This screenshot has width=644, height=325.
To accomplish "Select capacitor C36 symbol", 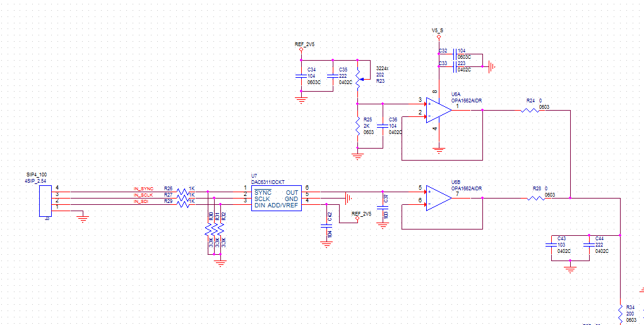I will pos(383,127).
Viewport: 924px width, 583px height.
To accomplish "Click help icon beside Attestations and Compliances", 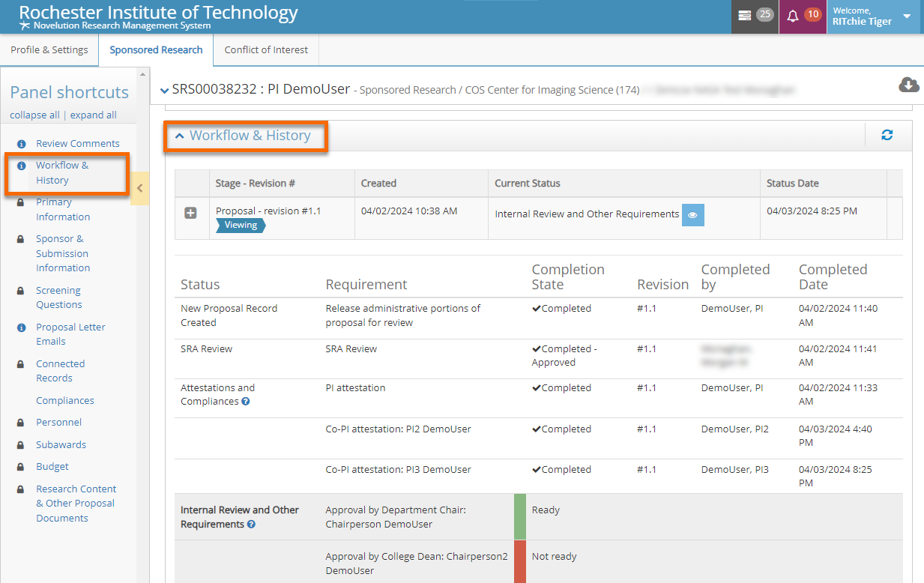I will 246,402.
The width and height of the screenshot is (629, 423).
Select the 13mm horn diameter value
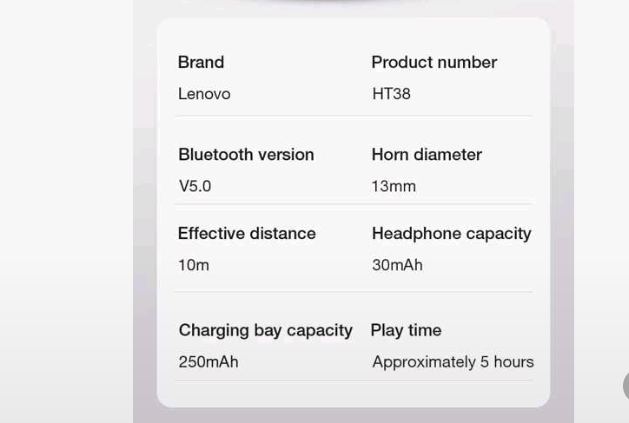394,186

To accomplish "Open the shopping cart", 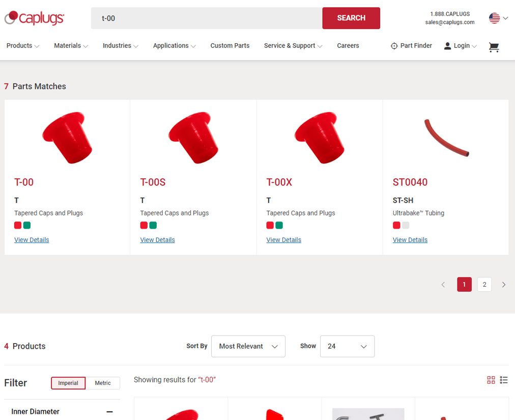I will pos(493,47).
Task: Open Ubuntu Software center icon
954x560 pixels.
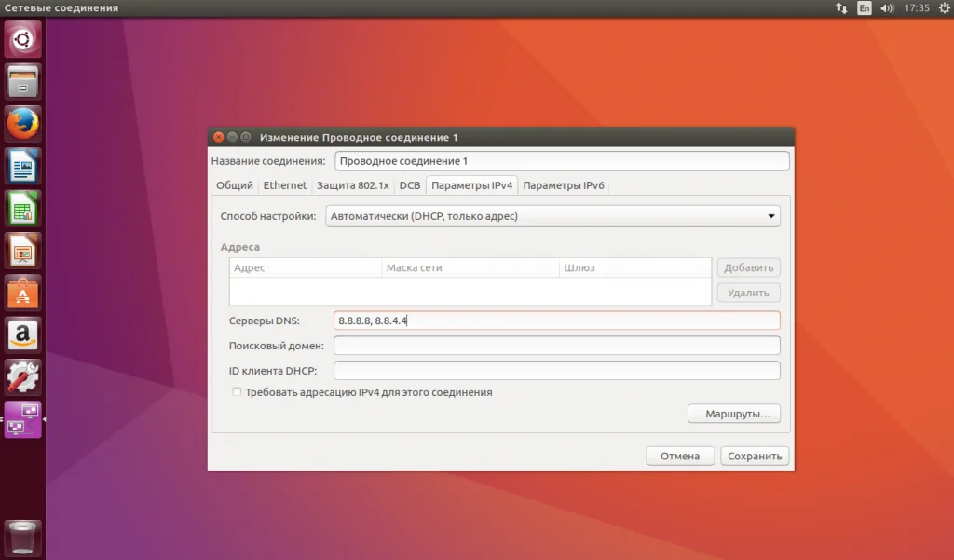Action: click(x=22, y=293)
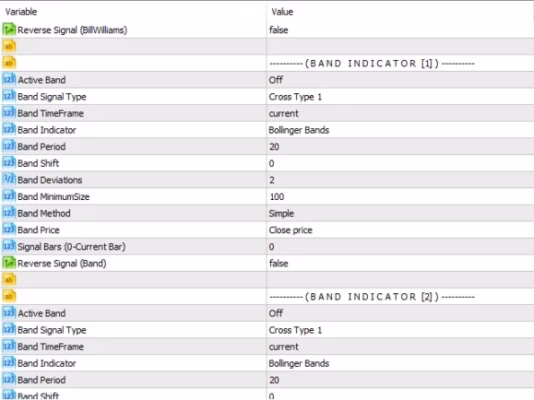The height and width of the screenshot is (400, 534).
Task: Select the Signal Bars (0-Current Bar) variable name
Action: pos(72,246)
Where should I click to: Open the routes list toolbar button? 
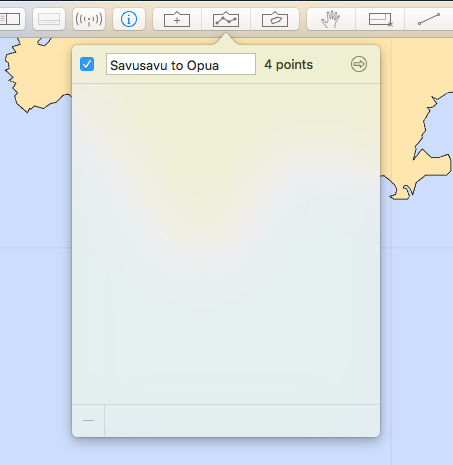(x=226, y=19)
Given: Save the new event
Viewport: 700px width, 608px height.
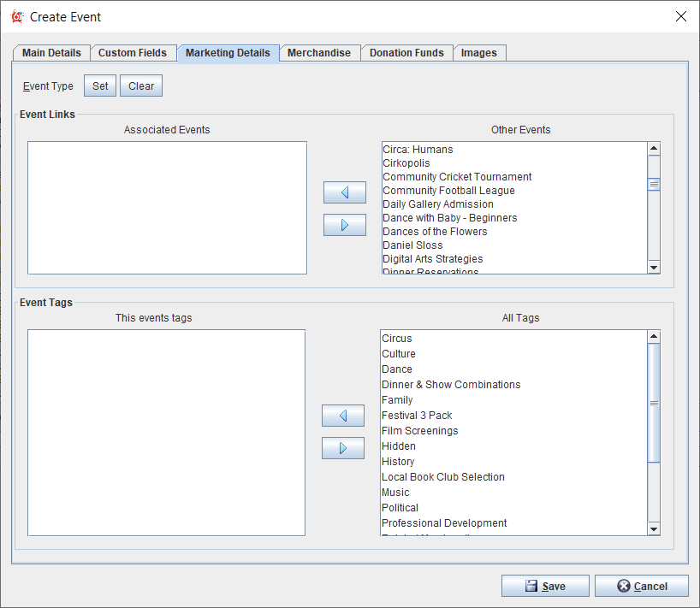Looking at the screenshot, I should (545, 586).
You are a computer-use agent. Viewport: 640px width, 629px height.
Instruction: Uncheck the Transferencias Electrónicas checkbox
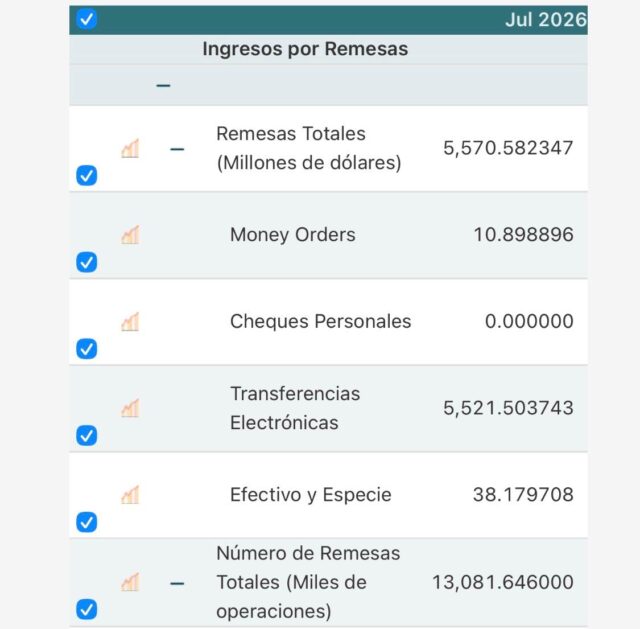pos(87,436)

==*==

Exercise description —
The required result is an exact copy of the lines from the line containing "Task: Open Ubuntu Software center icon" through the end of the entries, with every picture left out.

Problem solution —
Task: Open Ubuntu Software center icon
954x560 pixels.
Action: click(x=22, y=293)
The height and width of the screenshot is (400, 534).
Task: Select the Signal Bars (0-Current Bar) variable name
Action: pos(72,246)
Where should I click to: Open the routes list toolbar button? 
(x=226, y=19)
Given: Save the new event
Viewport: 700px width, 608px height.
Looking at the screenshot, I should (545, 586).
You are a computer-use agent. Viewport: 640px width, 629px height.
Instruction: Uncheck the Transferencias Electrónicas checkbox
pos(87,436)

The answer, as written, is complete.